Learning my lines . . .
. . . discovering what it means to follow Jesus, seeing my story swept up into his . . .

Tell The Kids. . . Lessons From Fergie and God. . .

I hadn’t known about it or seen it until yesterday. It was a text that asked if I knew about last Friday’s release of Fergie’s new single, “M.I.L.F. $.” And so, I watched. According to the counter on YouTube, the video’s had 20 million views as of this morning.

The envelope keeps moving. And wherever the envelope stretches and goes, there will be a captive audience of vulnerable and impressionable kids who believe that what they see and what they hear is the way it is and the way it’s supposed to be. When you think of it that way, it will make you grieve.

Rather than spend time deconstructing the oh-so-easy-to-deconstruct visual and lyrical message of “M.I.L.F. $”, the video’s release and reception should spur us on to consider the lenses through which we choose to view and evaluate all of life, and in turn, choose to teach to our kids. This is oh so important in every day and age, and certainly warranted in today’s world.

This morning, Tim Keller’s The Songs of Jesus takes readers into Psalm 78, a historical psalm that serves as reminder of God’s sovereignty, human fickleness, and the imperative regarding the Christian education of our kids. The Psalm begins with these words:

Give ear, O my people, to my teaching;
    incline your ears to the words of my mouth!
I will open my mouth in a parable;
    I will utter dark sayings from of old,
things that we have heard and known,
    that our fathers have told us.
We will not hide them from their children,
    but tell to the coming generation
the glorious deeds of the Lord, and his might,
    and the wonders that he has done.

He established a testimony in Jacob
    and appointed a law in Israel,
which he commanded our fathers
    to teach to their children,
that the next generation might know them,
    the children yet unborn,
and arise and tell them to their children,
    so that they should set their hope in God
and not forget the works of God,
    but keep his commandments;
and that they should not be like their fathers,
    a stubborn and rebellious generation,
a generation whose heart was not steadfast,
    whose spirit was not faithful to God.

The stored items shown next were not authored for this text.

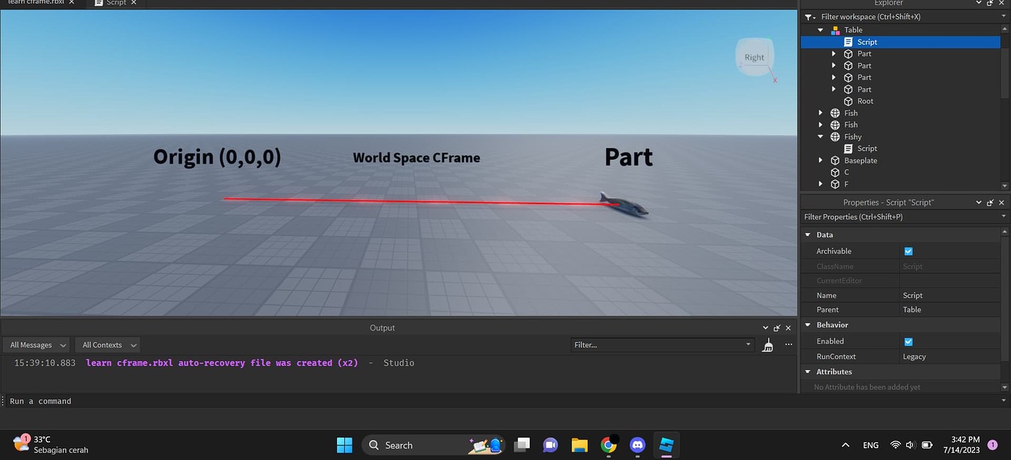This screenshot has width=1011, height=460.
Task: Open the output options ellipsis icon
Action: click(x=788, y=344)

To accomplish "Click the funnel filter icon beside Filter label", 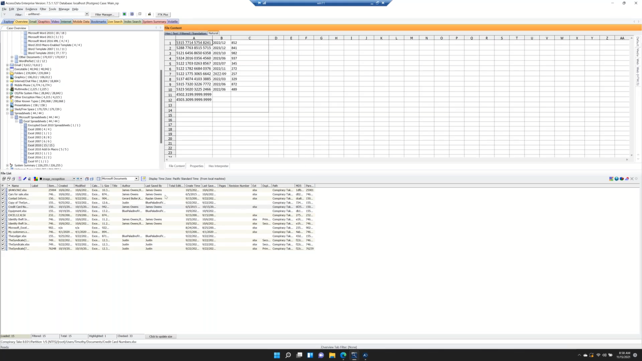I will (x=4, y=15).
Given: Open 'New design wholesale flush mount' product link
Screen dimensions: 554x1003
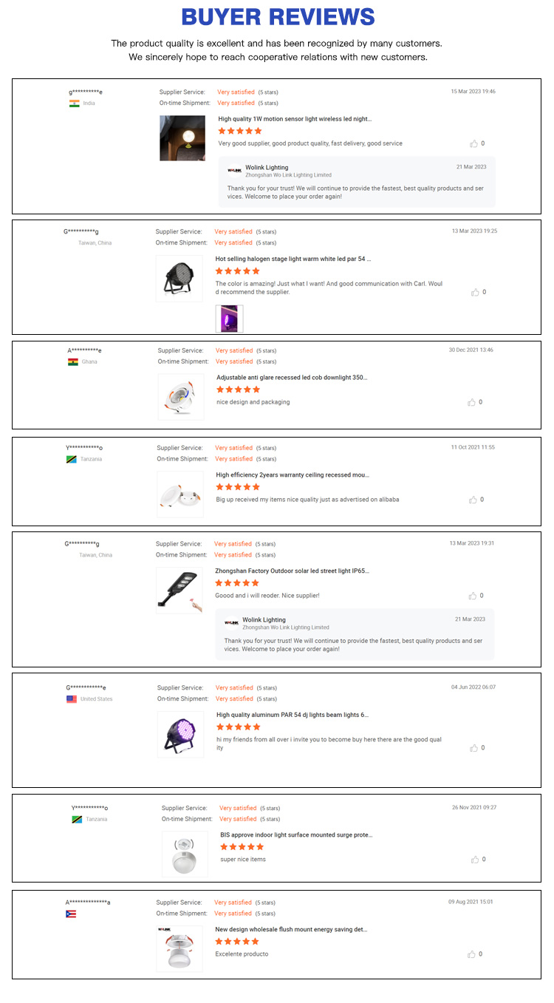Looking at the screenshot, I should (x=291, y=930).
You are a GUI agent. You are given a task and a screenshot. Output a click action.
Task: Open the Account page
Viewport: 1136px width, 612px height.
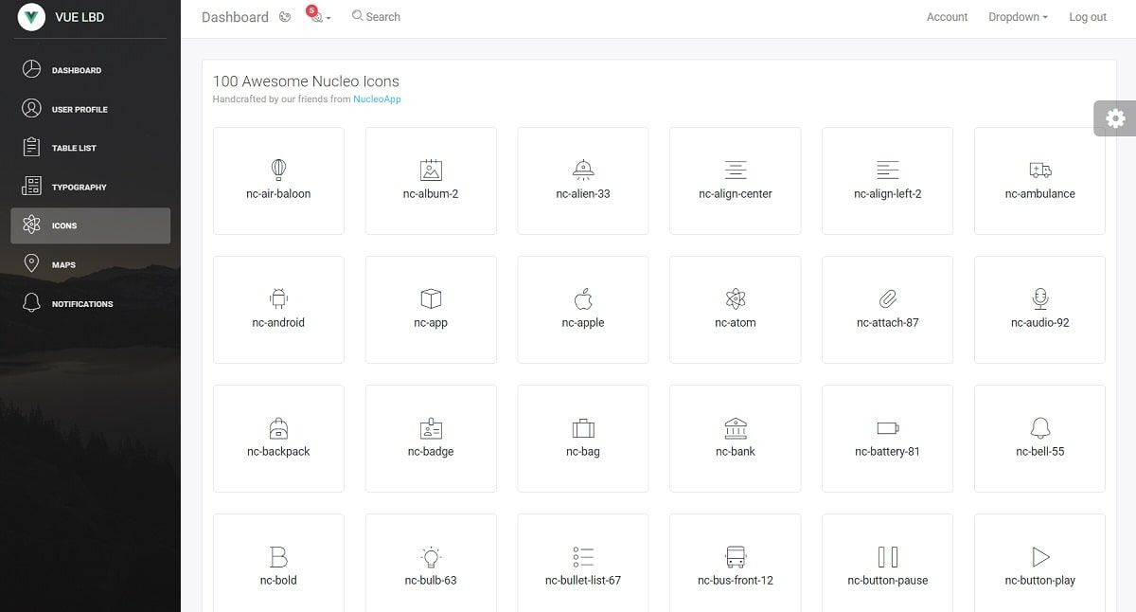947,16
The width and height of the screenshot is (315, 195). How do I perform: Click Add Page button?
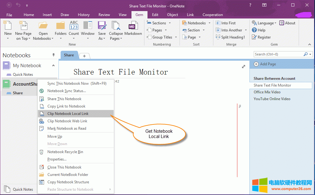(265, 64)
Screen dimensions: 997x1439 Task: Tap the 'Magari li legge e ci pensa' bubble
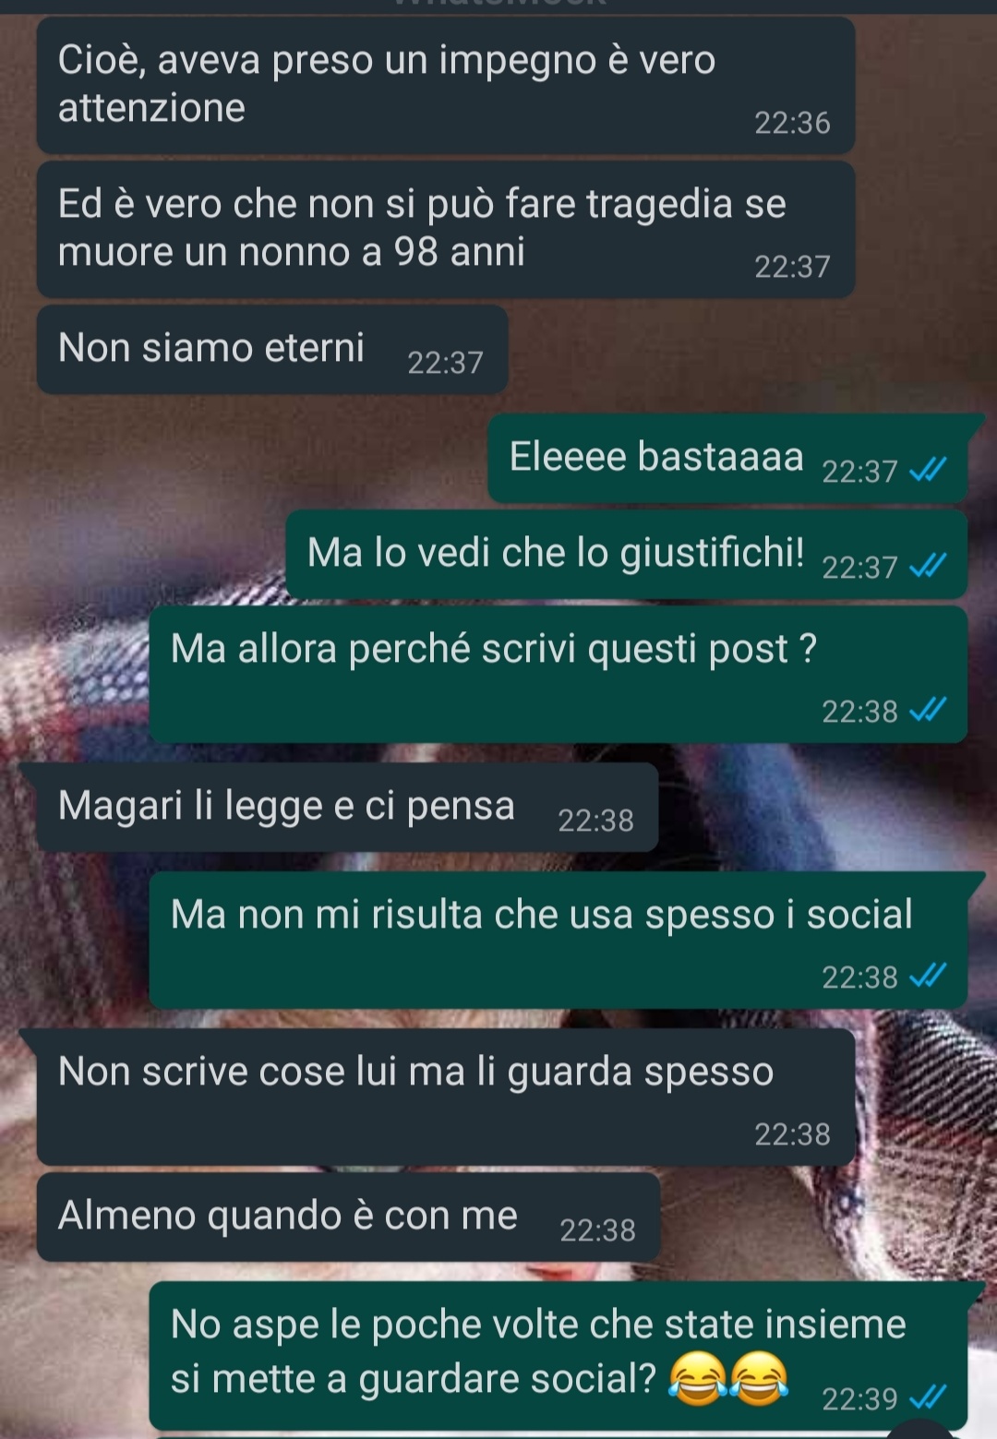(x=347, y=807)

we will tellSadly, the reality is that when we fail to heed God’s Word, we will heed anything and everything else we see and hear without thought or discernment. Without God-centered foundations and filters, horrible lies become easily accepted “truths”.

In recent months, I’ve become more and more convinced of our need to deliberately and aggressively “tell the coming generation” by equipping them with foundations and filters that will serve them as they navigate the confusing landscape of culture in ways that evidence a hope set on God, a remembrance of God’s works, and the keeping of God’s commandments.

But how do we do this? In essence, we must speak louder than Fergie.

Because it’s fresh on my mind, I think of my mother-in-law, who has been with Christ since late January. The process of cleaning out her house continued last week. I took on the job of sorting through her books. The over-whelming majority of her books were focused on her pursuit of God, and the development of her own foundations and filters. I carefully leafed through each of her several hundred books, pulling out the many hand-written notes which reflected things she had learned. I was struck by the number of notes that reflected her desire to see her progeny follow Jesus.

One book that caused me to pause was her copy of How To Read The Bible For All It’s Worth by two of my seminary professors, Gordon Fee and Douglas Stuart. It’s not only a call to read the Scriptures, but to read them correctly. . . something we don’t necessarily do to well these days.

After watching Fergie’s video I pondered God’s command to know the Word, and to teach the emerging generations to do the same. Perhaps you’ll find these simple directives that I’ve chosen to drill into myself (but don’t always follow) helpful in your own life, and valuable to teach to kids. . .

My commitment to the study and pondering of Scripture should be marked by:

  1. Read it regularly. . . every day.
  2. Read it right. . . dig into its intended meaning.
  3. Read it repetitiously. . . re-read over and over, pondering and meditating on a passage.

My reading of Scripture should be preceded by these three prayers:

  1. Show me you. . . God, I want to know who you are.
  2. Show me me. . . God, I want to know who I am. . . my tendencies, weaknesses, and vulnerabilities.
  3. Show me you plan for my life. . . the way things are supposed to be.

For this next generation we pray the words of Psalm 78:8. . . “that they should not be like their fathers, a stubborn and rebellious generation, a generation whose heart was not steadfast, whose spirit was not faithful to God.”

1 Response

  1. I am so tired of seeing women objectified and being treated as if the only thing they are good for is sex. And seeing a woman perpetuate that image over and over makes me sad and sick. I have a daughter that I want to raise to be a strong and intelligent woman, not an object of men’s lust. I have a son that I want to raise to honor and respect women. It’s a super hard job and I’m grateful that I can lean hard on Jesus for help. Thanks for continuing to help me find ways to have tough conversations with my kids.